Com certeza, ela foi a grande liderança que levantou e sustentou essa instituição e fez com que esse colégio tivesse essa característica transformadora e é gratificando ver que hoje, é outra mulher, inspirada pela Arlete, que está levando adiante esse “ativismo delicado”, a Marília, com quem conversamos.

 

CONFIANÇA, AFETO E EMPATIA

 

Além da militância que já foi bastante exemplificada, esses também são ingredientes que não podem faltar no papel da gestão, segundo Marília: “O que a gente faz aqui basicamente todos os dias é primeiro, fomentar o uso desse espaço público e depois, uma vez que as pessoas cheguem é mediar conflito. Isso é o natural e estamos aqui pra isso!” diz.

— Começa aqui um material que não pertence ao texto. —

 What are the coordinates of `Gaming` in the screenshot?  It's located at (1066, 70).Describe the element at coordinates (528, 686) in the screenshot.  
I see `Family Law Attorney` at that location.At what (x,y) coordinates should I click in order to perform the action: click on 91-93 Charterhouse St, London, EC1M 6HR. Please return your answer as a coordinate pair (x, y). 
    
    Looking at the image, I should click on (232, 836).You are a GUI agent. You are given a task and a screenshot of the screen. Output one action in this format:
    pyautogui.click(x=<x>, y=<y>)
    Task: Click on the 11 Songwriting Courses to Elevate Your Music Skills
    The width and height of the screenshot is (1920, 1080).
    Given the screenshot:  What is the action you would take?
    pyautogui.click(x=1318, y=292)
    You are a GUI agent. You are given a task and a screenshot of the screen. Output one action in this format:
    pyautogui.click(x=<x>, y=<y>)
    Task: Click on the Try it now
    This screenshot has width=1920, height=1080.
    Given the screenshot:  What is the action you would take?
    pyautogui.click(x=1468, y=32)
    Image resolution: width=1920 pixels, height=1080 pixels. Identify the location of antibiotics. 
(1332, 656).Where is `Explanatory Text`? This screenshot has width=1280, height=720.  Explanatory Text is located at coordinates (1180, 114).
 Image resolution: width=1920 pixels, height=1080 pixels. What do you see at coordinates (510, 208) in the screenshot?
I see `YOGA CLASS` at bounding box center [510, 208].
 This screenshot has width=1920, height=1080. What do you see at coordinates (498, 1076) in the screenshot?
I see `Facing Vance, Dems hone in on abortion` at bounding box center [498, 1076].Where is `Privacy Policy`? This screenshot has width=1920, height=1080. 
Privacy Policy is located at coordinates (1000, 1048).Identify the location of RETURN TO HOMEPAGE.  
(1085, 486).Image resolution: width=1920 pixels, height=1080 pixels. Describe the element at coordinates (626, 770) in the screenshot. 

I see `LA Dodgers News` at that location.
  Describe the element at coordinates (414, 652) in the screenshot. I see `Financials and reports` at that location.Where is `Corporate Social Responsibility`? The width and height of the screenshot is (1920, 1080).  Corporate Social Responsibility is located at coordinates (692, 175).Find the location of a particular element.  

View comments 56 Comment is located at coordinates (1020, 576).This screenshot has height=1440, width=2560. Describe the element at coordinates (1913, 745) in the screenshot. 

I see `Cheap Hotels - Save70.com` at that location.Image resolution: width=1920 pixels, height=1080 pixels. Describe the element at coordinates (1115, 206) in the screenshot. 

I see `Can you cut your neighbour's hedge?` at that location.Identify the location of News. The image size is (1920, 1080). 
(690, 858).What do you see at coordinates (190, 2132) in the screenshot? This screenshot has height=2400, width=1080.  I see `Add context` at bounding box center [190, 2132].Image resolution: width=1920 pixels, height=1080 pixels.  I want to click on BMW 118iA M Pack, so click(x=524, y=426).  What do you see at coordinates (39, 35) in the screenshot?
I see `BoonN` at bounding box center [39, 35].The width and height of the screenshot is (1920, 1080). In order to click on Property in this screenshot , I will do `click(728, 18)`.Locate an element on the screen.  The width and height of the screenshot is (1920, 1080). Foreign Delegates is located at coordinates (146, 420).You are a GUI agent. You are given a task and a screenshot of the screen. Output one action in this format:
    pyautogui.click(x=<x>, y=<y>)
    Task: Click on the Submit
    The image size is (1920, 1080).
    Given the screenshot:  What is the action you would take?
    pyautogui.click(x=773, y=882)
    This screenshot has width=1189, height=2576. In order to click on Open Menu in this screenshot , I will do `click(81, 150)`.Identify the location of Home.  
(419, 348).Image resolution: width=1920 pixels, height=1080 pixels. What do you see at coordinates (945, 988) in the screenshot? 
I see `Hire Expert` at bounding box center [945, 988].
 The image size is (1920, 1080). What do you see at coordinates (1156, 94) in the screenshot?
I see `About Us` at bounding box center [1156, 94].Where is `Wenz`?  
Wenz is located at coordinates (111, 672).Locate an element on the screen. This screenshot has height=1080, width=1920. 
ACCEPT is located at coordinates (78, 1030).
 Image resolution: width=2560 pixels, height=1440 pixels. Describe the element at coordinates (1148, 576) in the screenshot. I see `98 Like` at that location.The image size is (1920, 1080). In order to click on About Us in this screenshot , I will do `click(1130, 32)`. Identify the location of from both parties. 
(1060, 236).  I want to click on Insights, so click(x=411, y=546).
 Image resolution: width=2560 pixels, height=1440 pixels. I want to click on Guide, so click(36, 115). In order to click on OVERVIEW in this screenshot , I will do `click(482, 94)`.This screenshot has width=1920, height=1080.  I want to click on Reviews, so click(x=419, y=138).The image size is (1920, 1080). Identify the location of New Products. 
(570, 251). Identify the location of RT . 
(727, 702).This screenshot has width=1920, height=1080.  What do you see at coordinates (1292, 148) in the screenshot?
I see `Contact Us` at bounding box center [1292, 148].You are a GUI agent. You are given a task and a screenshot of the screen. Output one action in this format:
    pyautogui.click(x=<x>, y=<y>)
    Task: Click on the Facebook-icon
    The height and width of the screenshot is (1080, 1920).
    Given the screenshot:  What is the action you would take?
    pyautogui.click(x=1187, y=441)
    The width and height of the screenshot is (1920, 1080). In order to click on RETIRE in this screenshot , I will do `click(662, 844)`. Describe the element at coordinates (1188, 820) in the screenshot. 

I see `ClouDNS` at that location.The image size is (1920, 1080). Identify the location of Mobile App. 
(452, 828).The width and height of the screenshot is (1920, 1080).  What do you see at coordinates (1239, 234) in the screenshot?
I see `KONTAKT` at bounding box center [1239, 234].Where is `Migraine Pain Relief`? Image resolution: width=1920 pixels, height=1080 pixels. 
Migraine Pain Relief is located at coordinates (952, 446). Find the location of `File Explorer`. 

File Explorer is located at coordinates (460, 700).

Entre os sonhos citados por ela, além da própria conquista de autonomia legal, estão um Museu Comunitário para preservar sua memória de resistência e conquistas, um Centro de Imprensa Local que possa representar de fato as boas notícias e a realidade da comunidade.

 

 

O CEU Heliópolis é, pra começar, uma grande referência, que funciona na Rede Pública de Ensino, prova de que com pessoas engajadas e atentas às possibilidade de mobilização social e cheias de vontade é possível SIM fazer muito mais do que o sistema comumente oferta.  Além disso é mais um exemplo em que o termo “comunidade” tão apropriado pelo politicamente correto para designar favelas, assentamentos humanos em estado de vulnerabilidade social, exerce de fato a proposta de comum-unidade e alimenta esse senso de pertencimento e cultura fortalecida.

Enfim, é mais um exemplo de que é preciso construir pontes entre os seres humanos, entre professores e alunos formando lideranças na escola pautando ações à comunidade, vivendo em uma sociedade-escola sem muros!